问题5: CrashLoopBackOff - 容器反复崩溃

现象：

Status: CrashLoopBackOff
Restart Count: 5

常见原因：

应用启动失败（配置错误、依赖缺失）
应用崩溃（代码bug、未捕获异常）
健康检查失败
资源限制（OOMKilled）
启动命令错误

排查：

# 查看容器日志（当前和上一次）
kubectl logs <pod-name> -n <namespace>
kubectl logs <pod-name> --previous -n <namespace>

# 查看退出码
kubectl describe pod <pod-name> -n <namespace> | grep "Exit Code"

# 查看重启次数和原因
kubectl describe pod <pod-name> -n <namespace> | grep -A 10 "State"

# 常见退出码：
# 0: 正常退出
# 1: 应用错误
# 137: 被SIGKILL杀死（通常是OOM）
# 143: 被SIGTERM终止
# 255: 退出码超出范围

解决方案：

# 1. 修复应用代码或配置
# 2. 调整资源限制
resources:
  limits:
    memory: "512Mi"  # 增加内存限制

# 3. 调整或禁用健康检查（临时）
livenessProbe:
  httpGet:
    path: /health
    port: 8080
  initialDelaySeconds: 30  # 增加初始延迟
  periodSeconds: 10
  failureThreshold: 3      # 增加失败阈值

# 4. 修改启动命令
command: ["/bin/sh"]
args: ["-c", "echo starting && /app/start.sh"]

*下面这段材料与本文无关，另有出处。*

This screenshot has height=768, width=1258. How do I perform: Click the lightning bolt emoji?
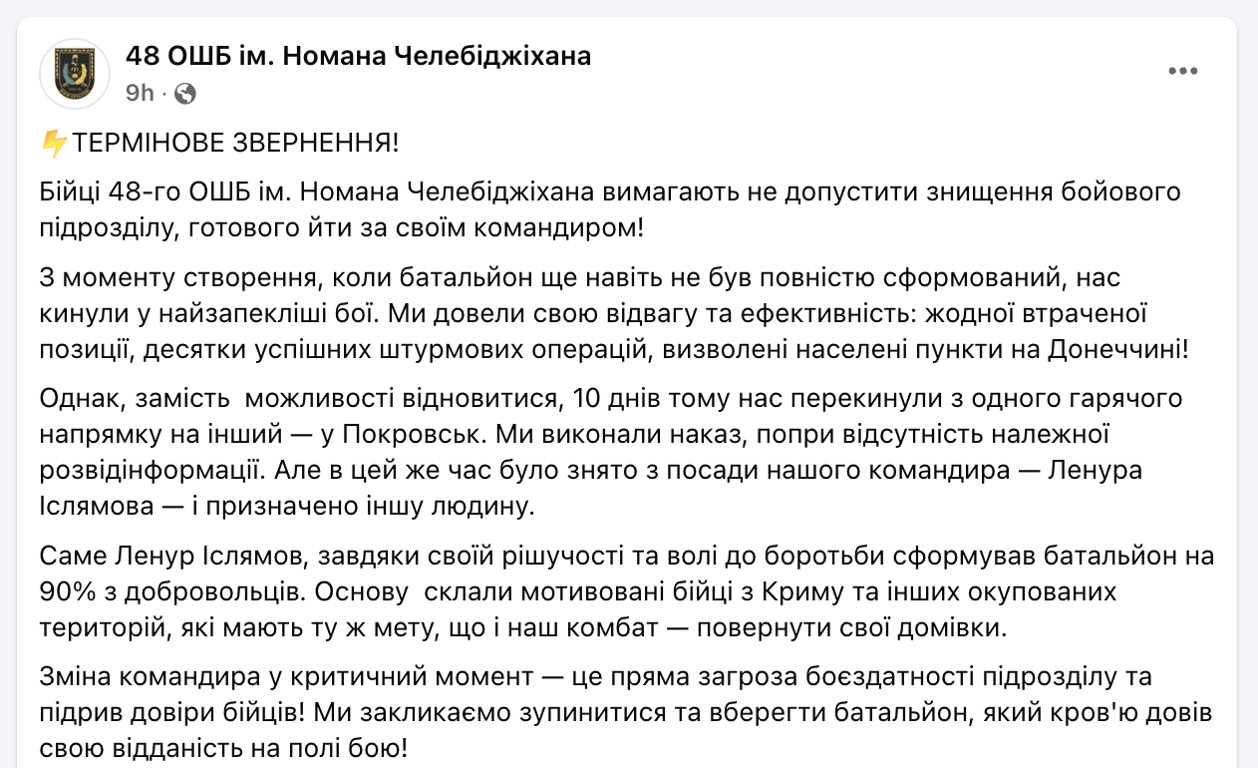(54, 144)
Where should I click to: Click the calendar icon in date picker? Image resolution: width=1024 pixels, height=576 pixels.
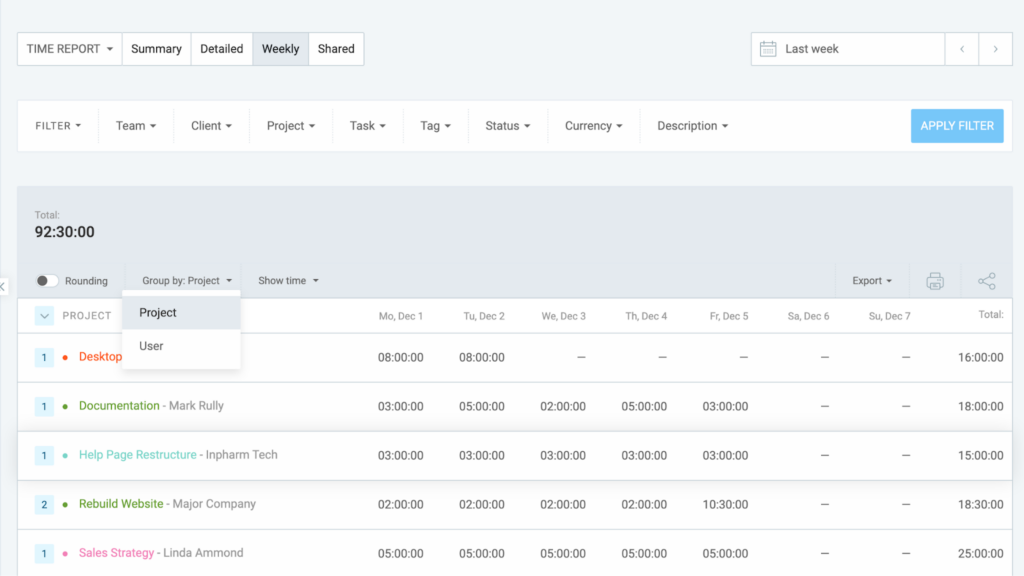point(768,49)
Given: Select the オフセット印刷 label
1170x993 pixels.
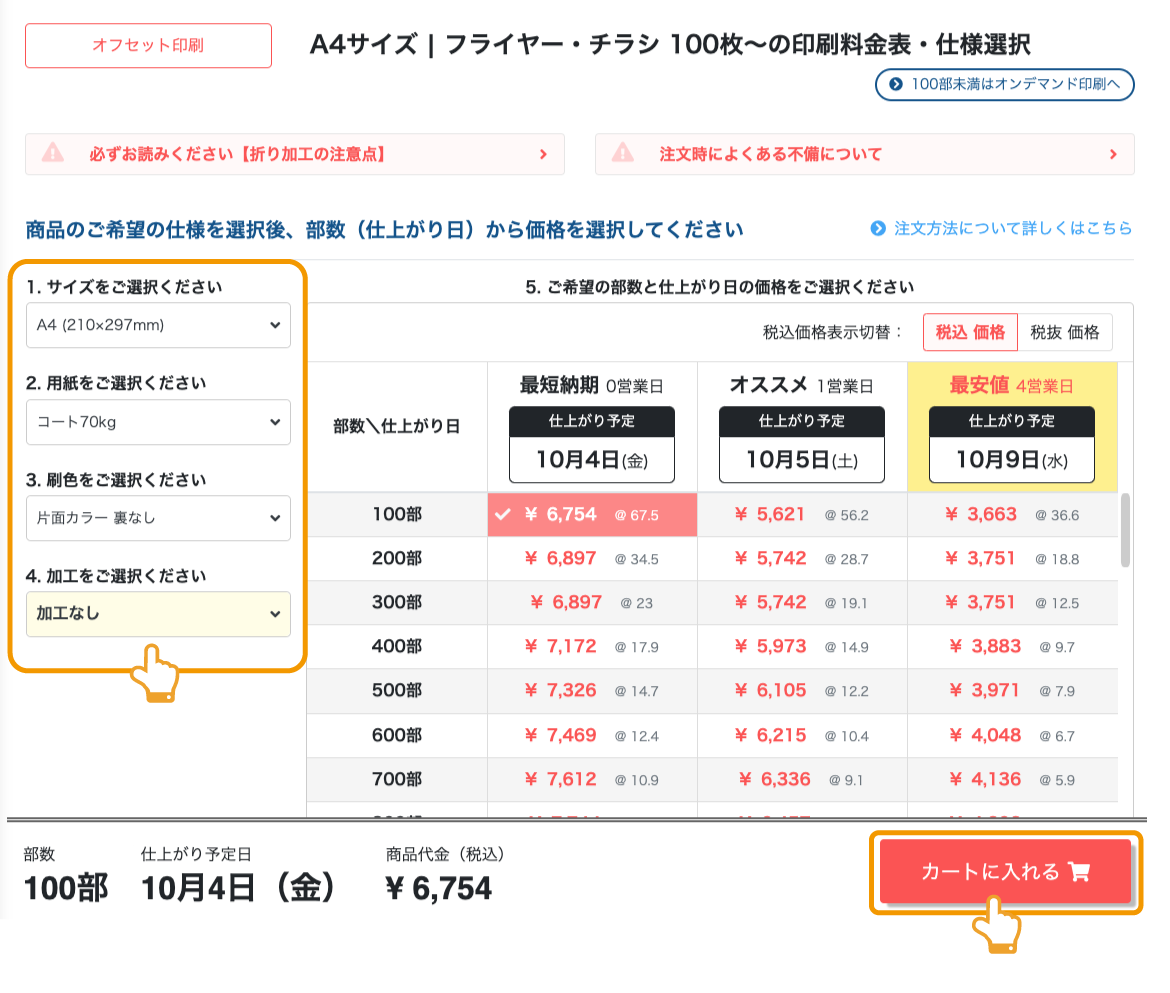Looking at the screenshot, I should click(148, 46).
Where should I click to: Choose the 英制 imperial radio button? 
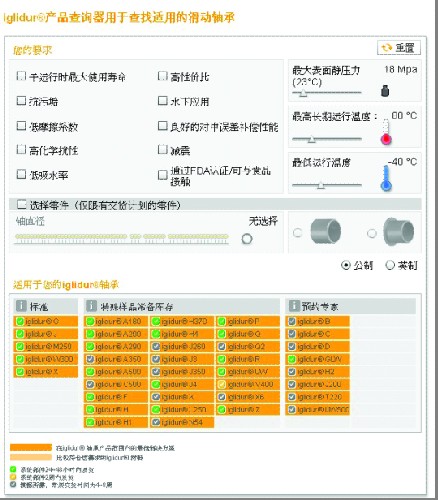390,265
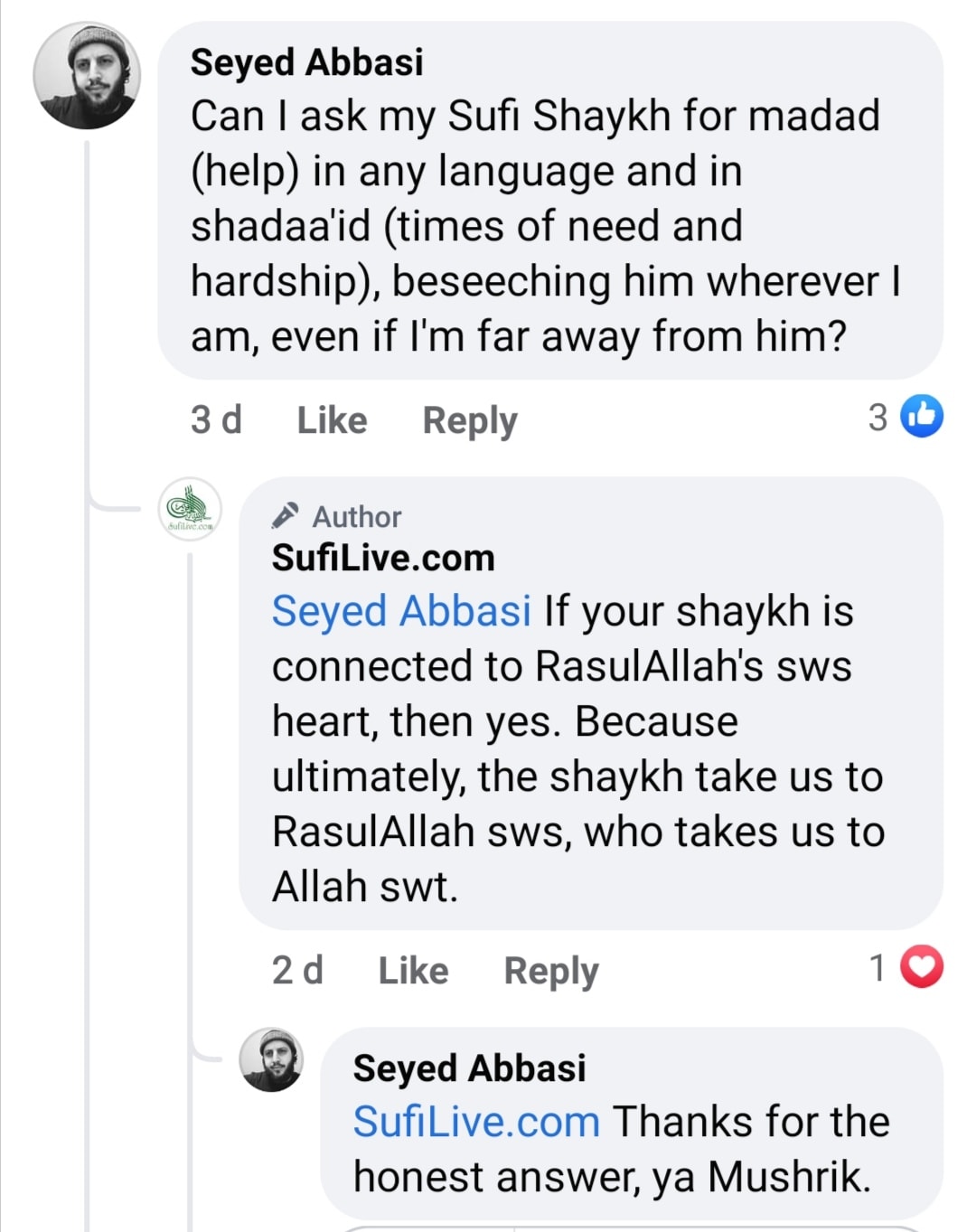Like Seyed Abbasi's first comment

[x=332, y=420]
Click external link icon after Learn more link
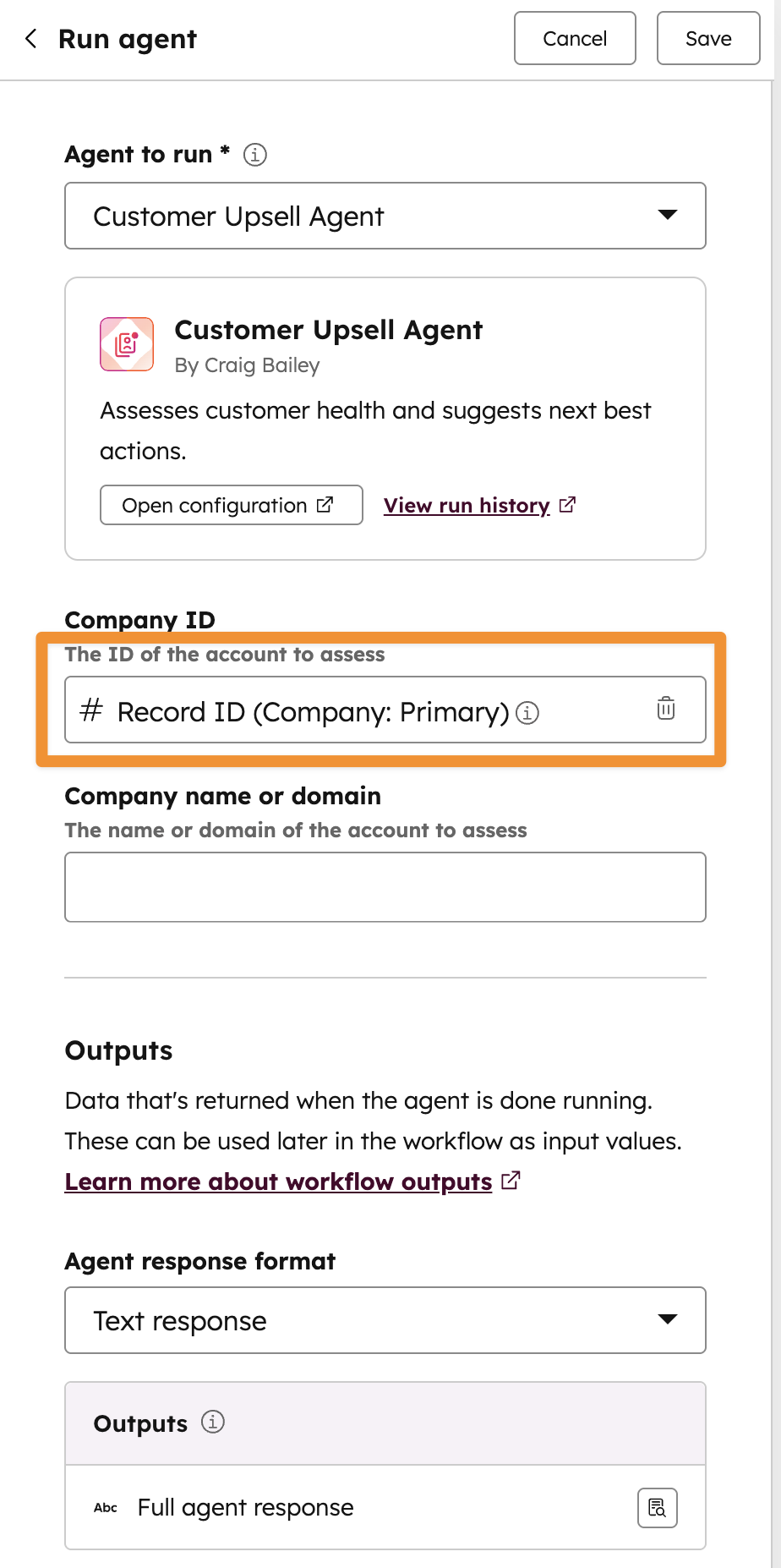 pos(511,1179)
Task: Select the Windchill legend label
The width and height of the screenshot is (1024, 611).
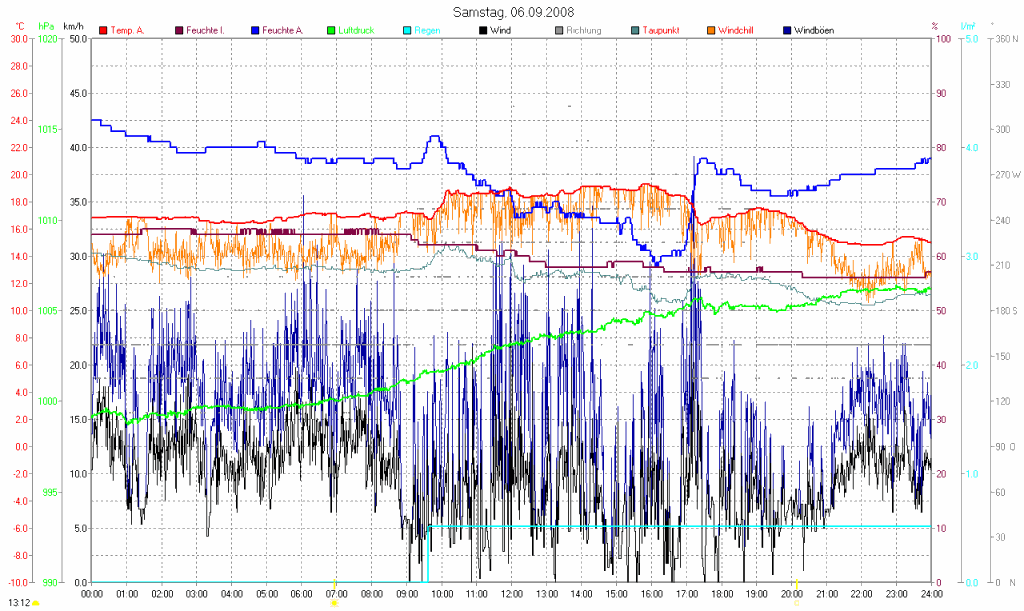Action: click(x=738, y=31)
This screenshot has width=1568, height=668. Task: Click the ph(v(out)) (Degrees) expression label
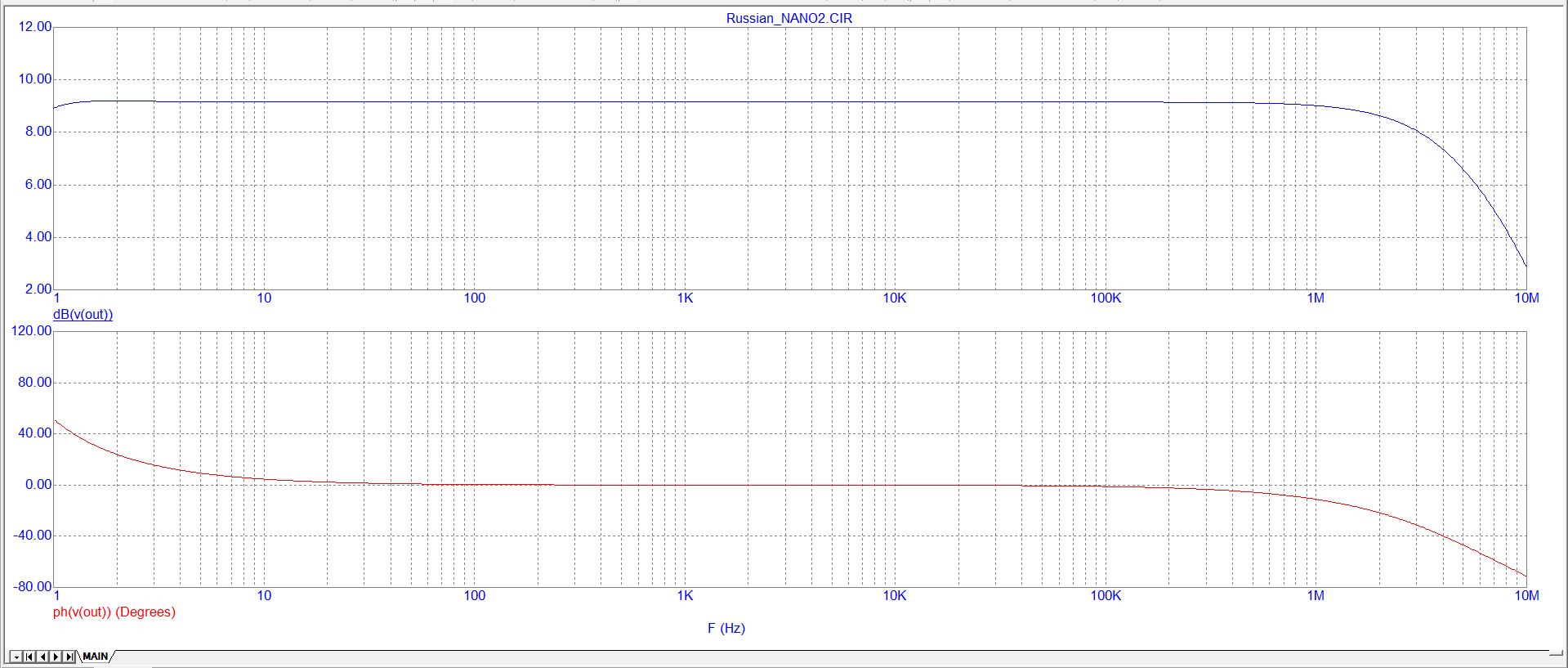pyautogui.click(x=114, y=612)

# 5. 使用startupProbe（Kubernetes 1.18+）
startupProbe:
  httpGet:
    path: /health
    port: 8080
  failureThreshold: 30
  periodSeconds: 10

问题6: CreateContainerConfigError - 配置错误

现象：

Status: CreateContainerConfigError
Events:
  Warning  Failed  Error: configmap "my-config" not found

常见原因：

ConfigMap 不存在
Secret 不存在
引用的key不存在
命名空间不匹配

排查：

# 查看ConfigMap
kubectl get configmap -n <namespace>
kubectl describe configmap <configmap-name> -n <namespace>

# 查看Secret
kubectl get secret -n <namespace>
kubectl describe secret <secret-name> -n <namespace>

# 查看Pod引用的配置
kubectl get pod <pod-name> -n <namespace> -o yaml | grep -A 10 "configMap\|secret"

解决方案：

# 创建缺失的ConfigMap
kubectl create configmap my-config --from-literal=key1=value1 -n <namespace>

# 创建缺失的Secret
kubectl create secret generic my-secret --from-literal=password=mypassword -n <namespace>

# 或修改Pod配置，使用正确的资源名称

问题7: PVC挂载失败

现象：

Status: ContainerCreating
Events:
  Warning  FailedMount  Unable to attach or mount volumes: unmounted volumes=[my-volume]

排查：

# 查看PVC状态
kubectl get pvc -n <namespace>

# 查看PVC详情
kubectl describe pvc <pvc-name> -n <namespace>

# 查看PV
kubectl get pv

# 查看StorageClass
kubectl get storageclass

解决方案：

# 1. 确保PVC已绑定
# 2. 检查StorageClass是否存在
# 3. 检查节点是否支持该存储类型
# 4. 查看存储提供商的日志（如CSI驱动）

问题8: 节点问题导致Pod不可用

现象：

Status: Unknown
Node: <node-name>
Events:
  Warning  NodeNotReady  Node is not ready

排查：

# 查看节点状态
kubectl get nodes

# 查看节点详情
kubectl describe node <node-name>

# 查看kubelet日志（SSH到节点）
journalctl -u kubelet -f

# 检查节点资源
kubectl top node <node-name>

解决方案：

重启kubelet服务
检查节点网络连接
检查磁盘空间
检查节点资源压力

实用排查脚本

快速诊断脚本：

#!/bin/bash
# pod-debug.sh - Pod问题快速诊断脚本

POD_NAME=$1
NAMESPACE=${2:-default}

if [ -z "$POD_NAME" ]; then
    echo "用法: $0 <pod-name> [namespace]"
    exit 1
fi

echo "===== Pod基本信息 ====="
kubectl get pod $POD_NAME -n $NAMESPACE -o wide

echo -e "\n===== Pod状态详情 ====="
kubectl describe pod $POD_NAME -n $NAMESPACE | grep -A 20 "^Status:\|^Conditions:\|^State:"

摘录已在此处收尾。